### Task prompt
Would you copy out each line of the records below that includes the word "agent"?

━━━ Supplied data

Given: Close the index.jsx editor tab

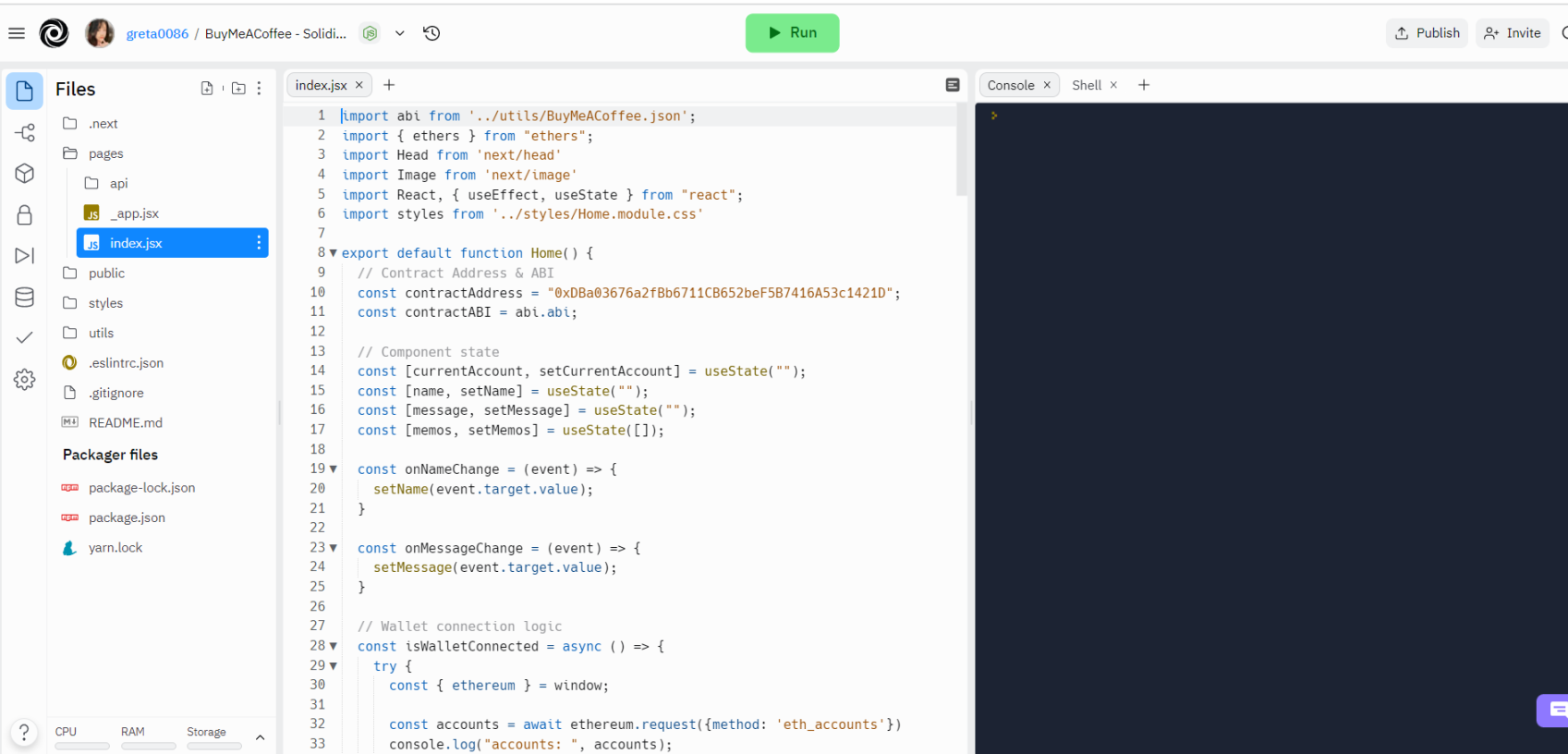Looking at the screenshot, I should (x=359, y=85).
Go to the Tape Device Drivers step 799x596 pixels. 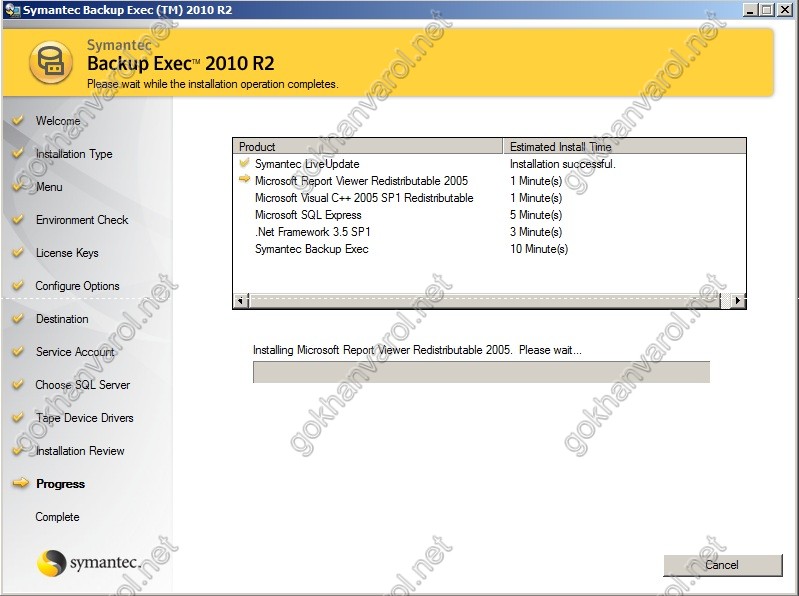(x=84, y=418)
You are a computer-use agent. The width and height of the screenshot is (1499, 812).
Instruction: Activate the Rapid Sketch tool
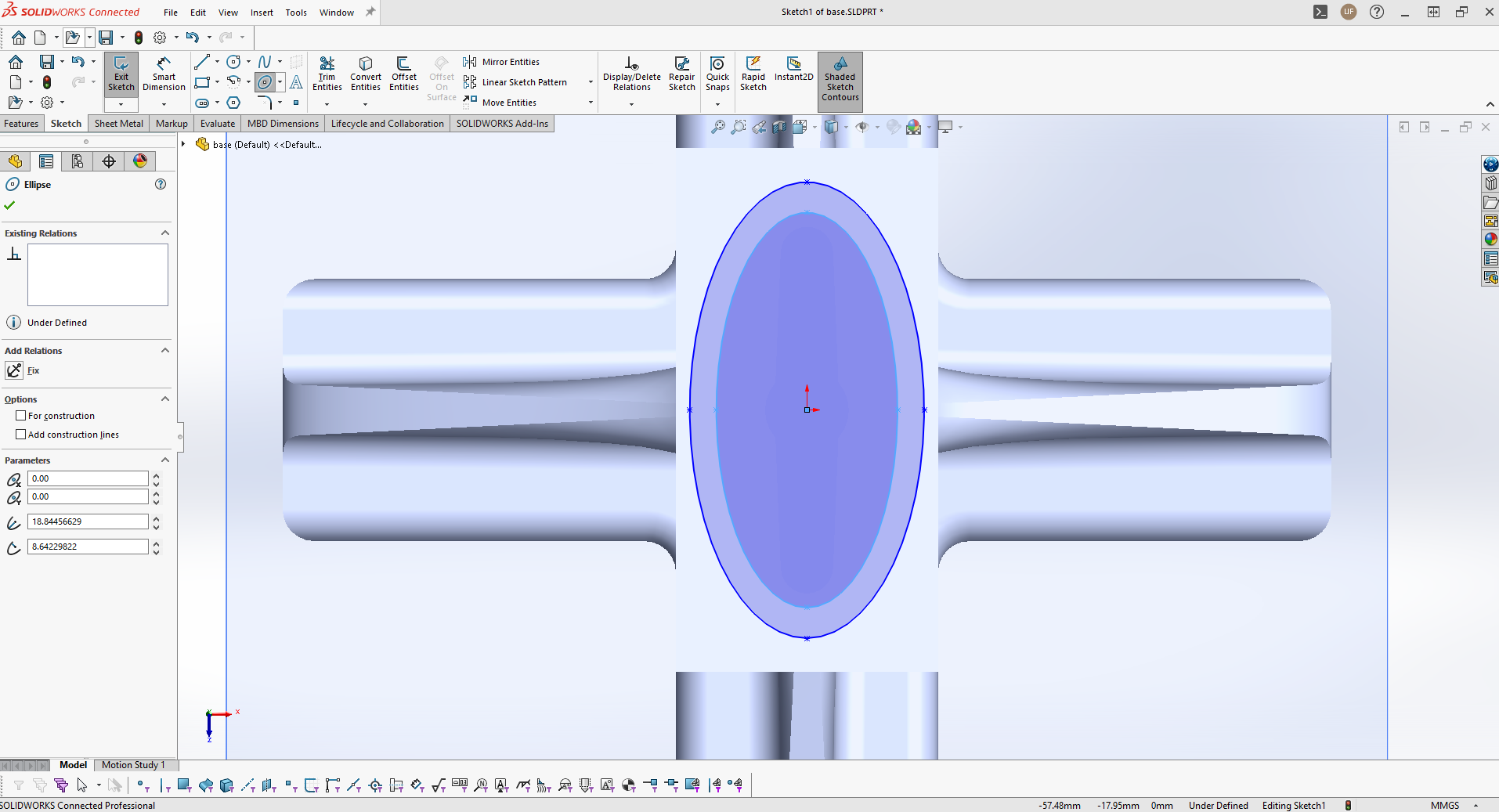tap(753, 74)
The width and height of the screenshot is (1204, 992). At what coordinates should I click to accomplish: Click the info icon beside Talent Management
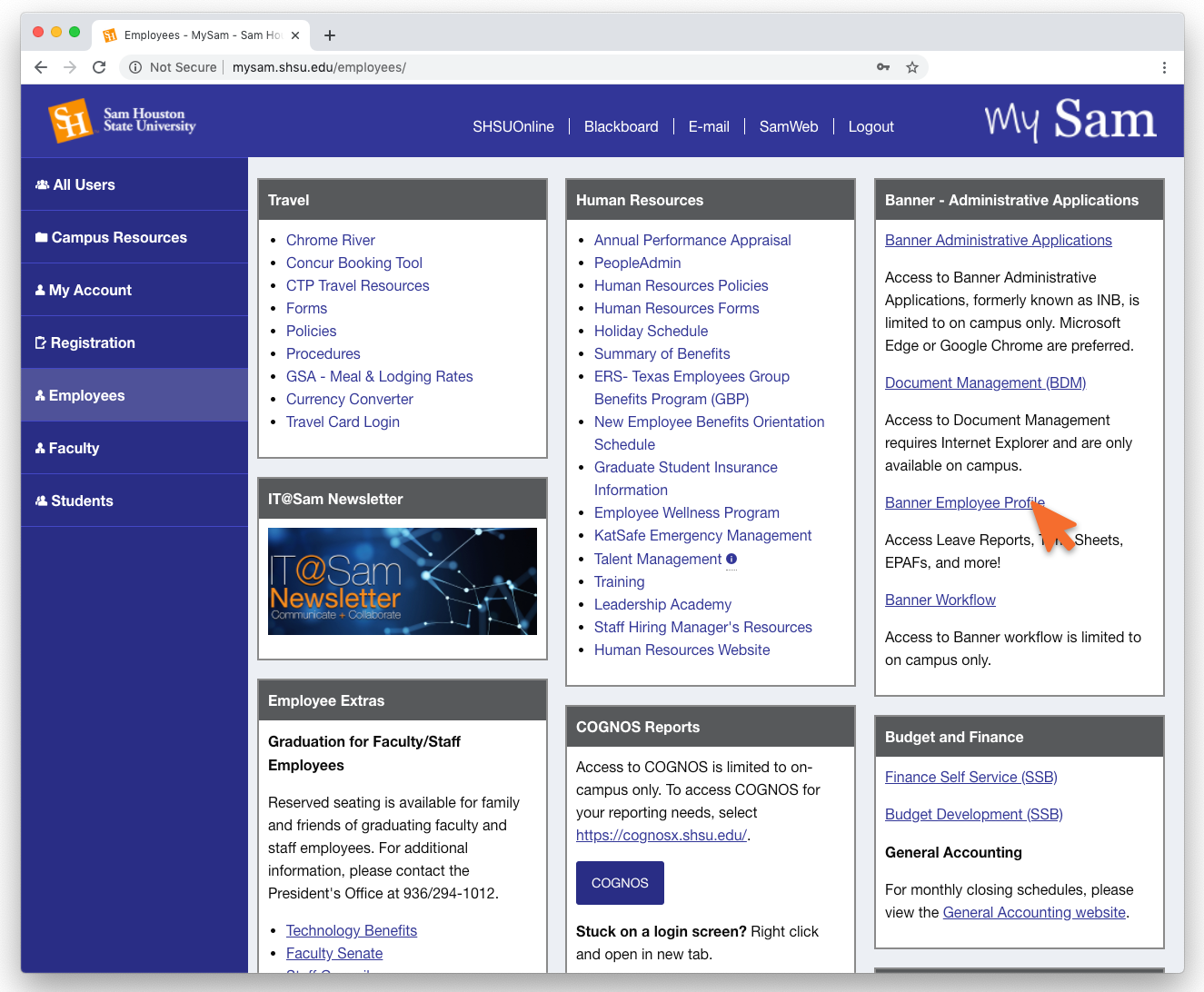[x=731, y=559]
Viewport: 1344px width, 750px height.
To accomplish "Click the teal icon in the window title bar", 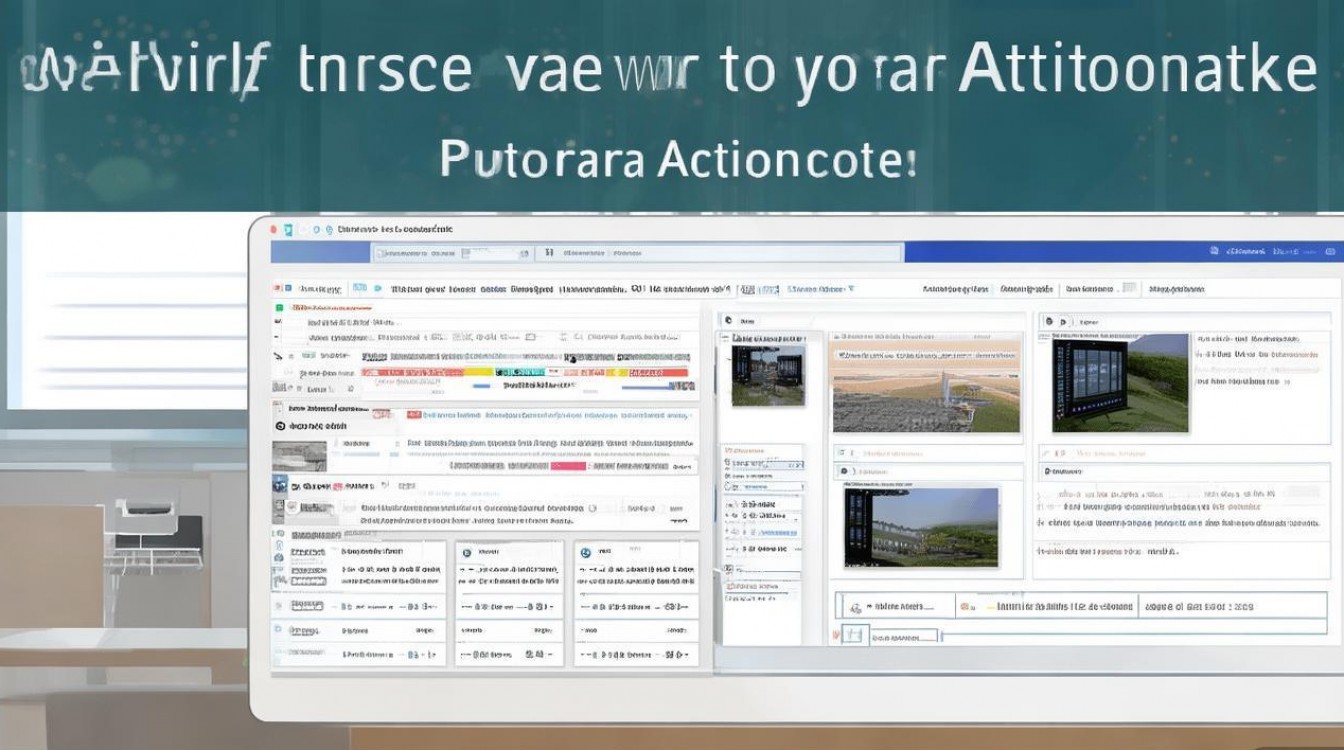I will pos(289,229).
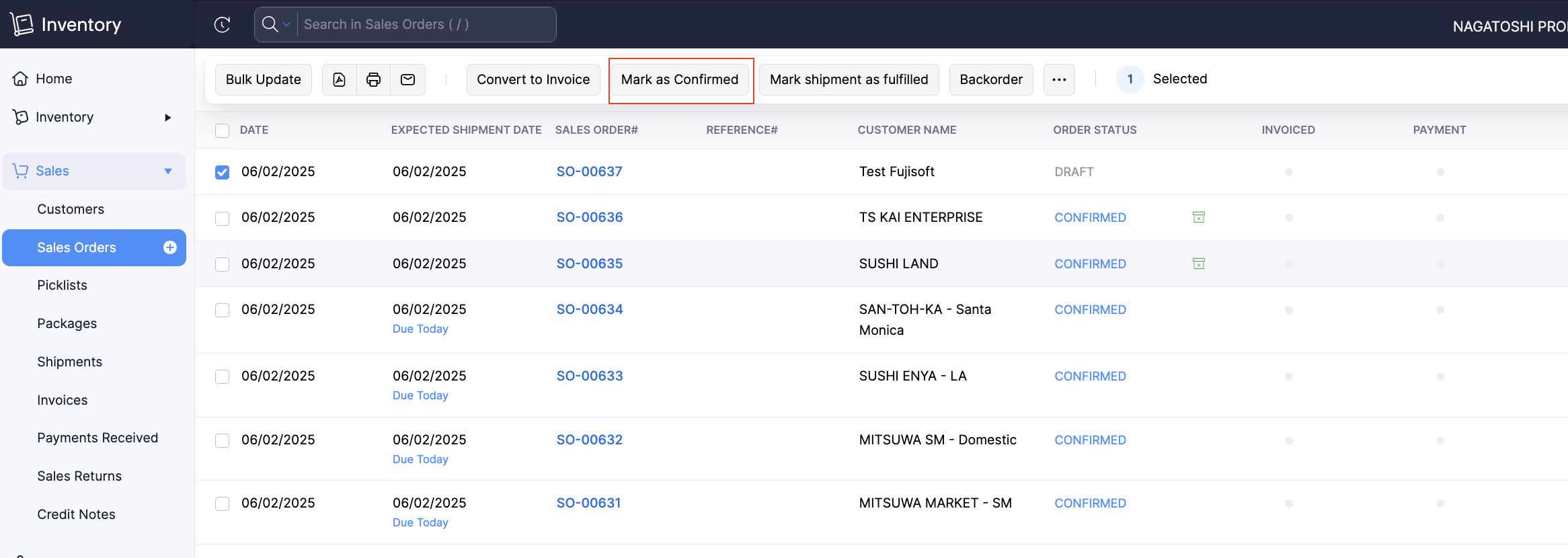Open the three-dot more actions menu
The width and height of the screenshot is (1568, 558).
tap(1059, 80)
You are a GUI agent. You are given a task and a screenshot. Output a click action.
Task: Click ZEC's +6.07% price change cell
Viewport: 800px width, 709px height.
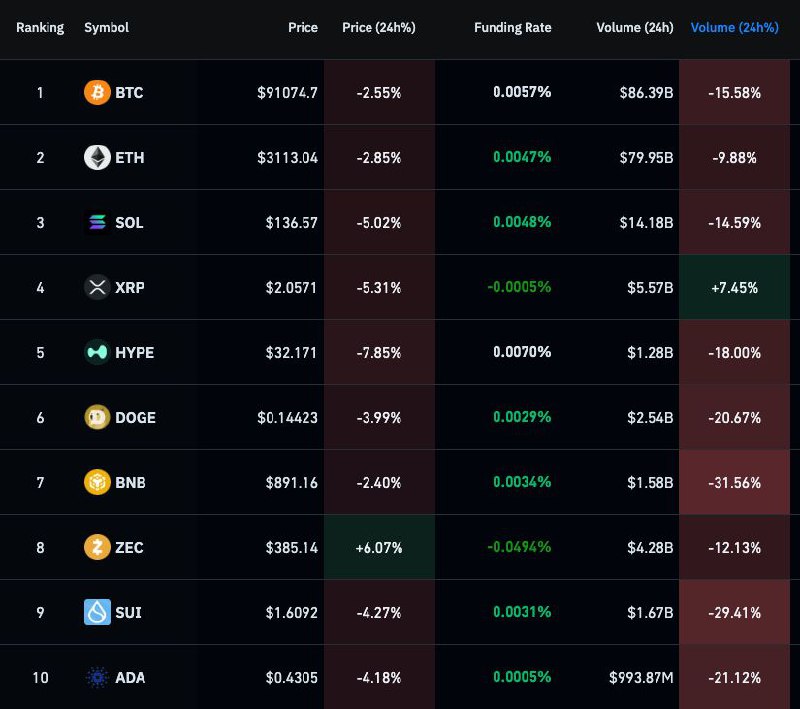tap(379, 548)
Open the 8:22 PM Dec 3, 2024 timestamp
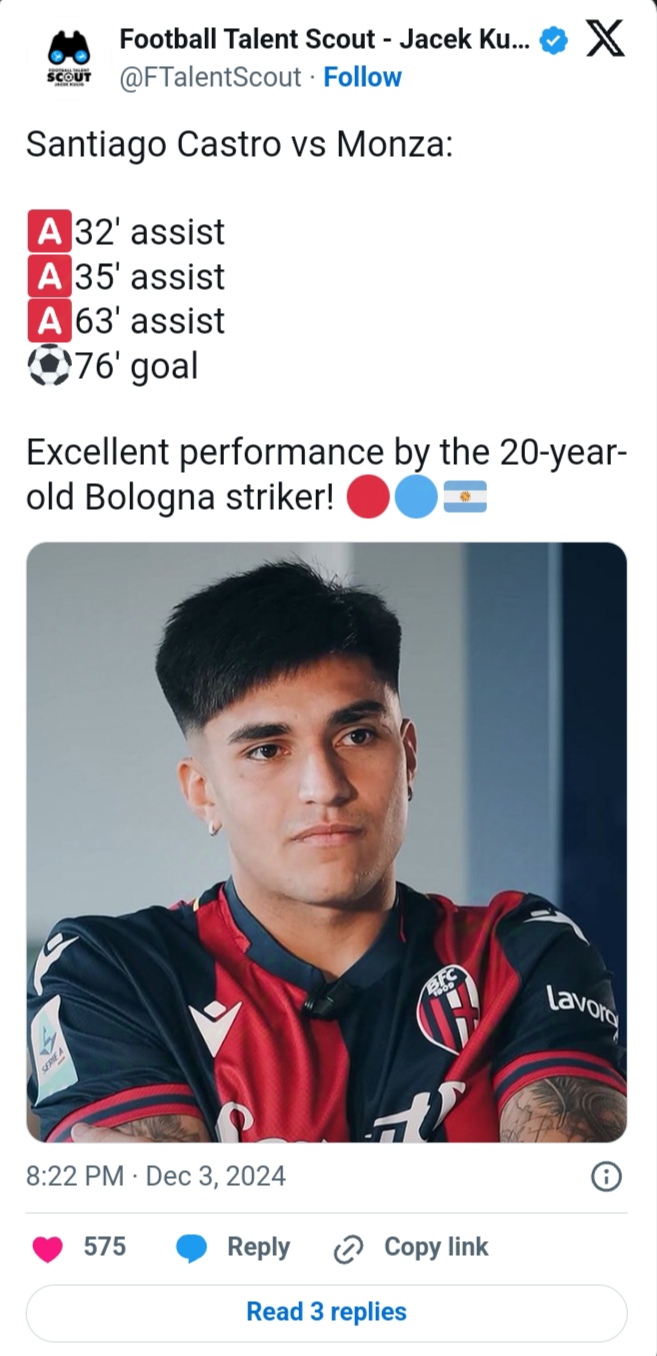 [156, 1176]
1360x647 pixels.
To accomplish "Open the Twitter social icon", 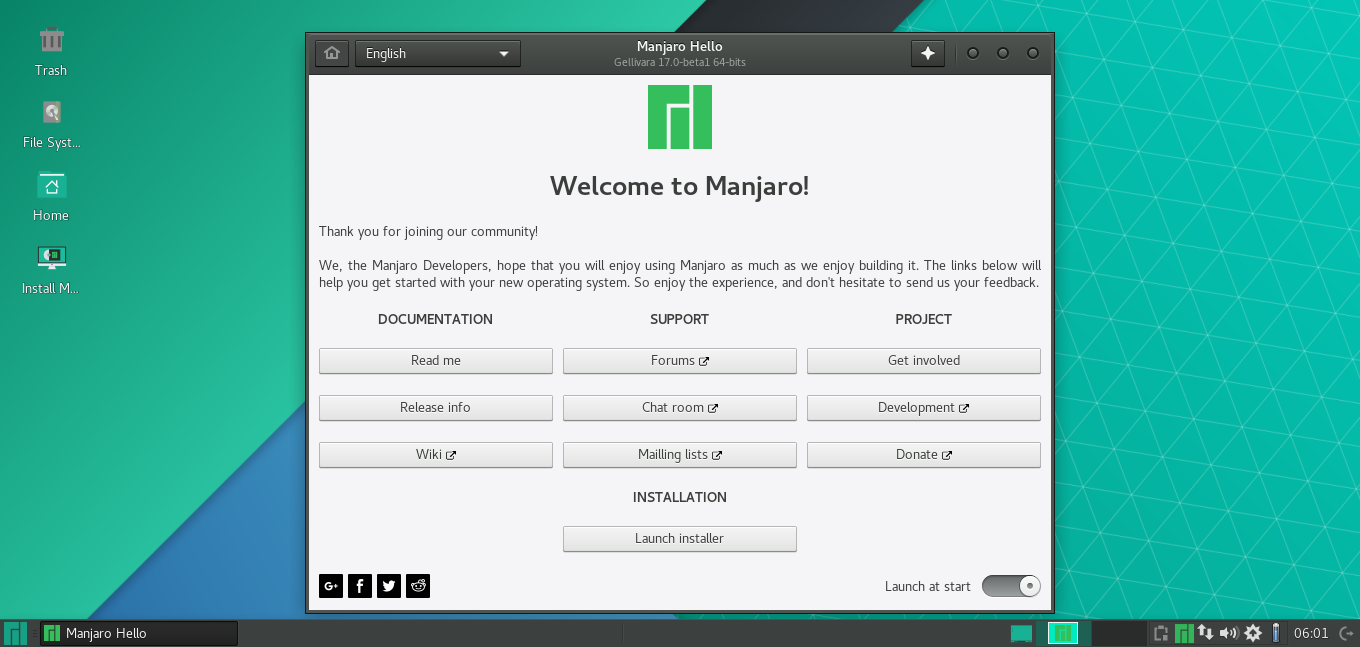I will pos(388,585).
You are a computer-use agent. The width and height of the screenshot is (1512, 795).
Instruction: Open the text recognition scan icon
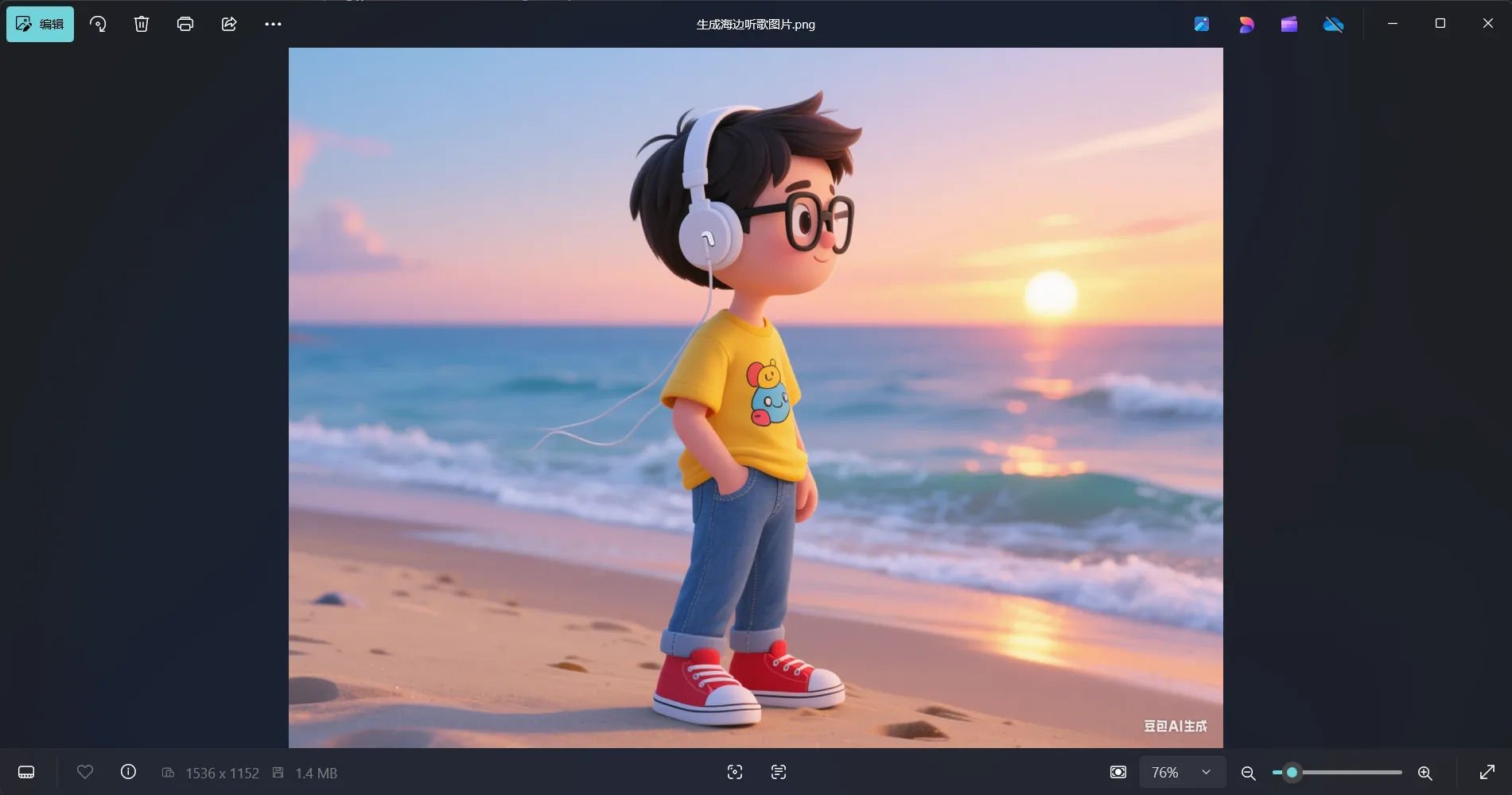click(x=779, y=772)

━━━━━━

### Written response
You are a computer-use agent. The width and height of the screenshot is (1499, 812).
You are a GUI agent. You are given a task and a screenshot. Output a click action.
You are a computer-use agent. The width and height of the screenshot is (1512, 795).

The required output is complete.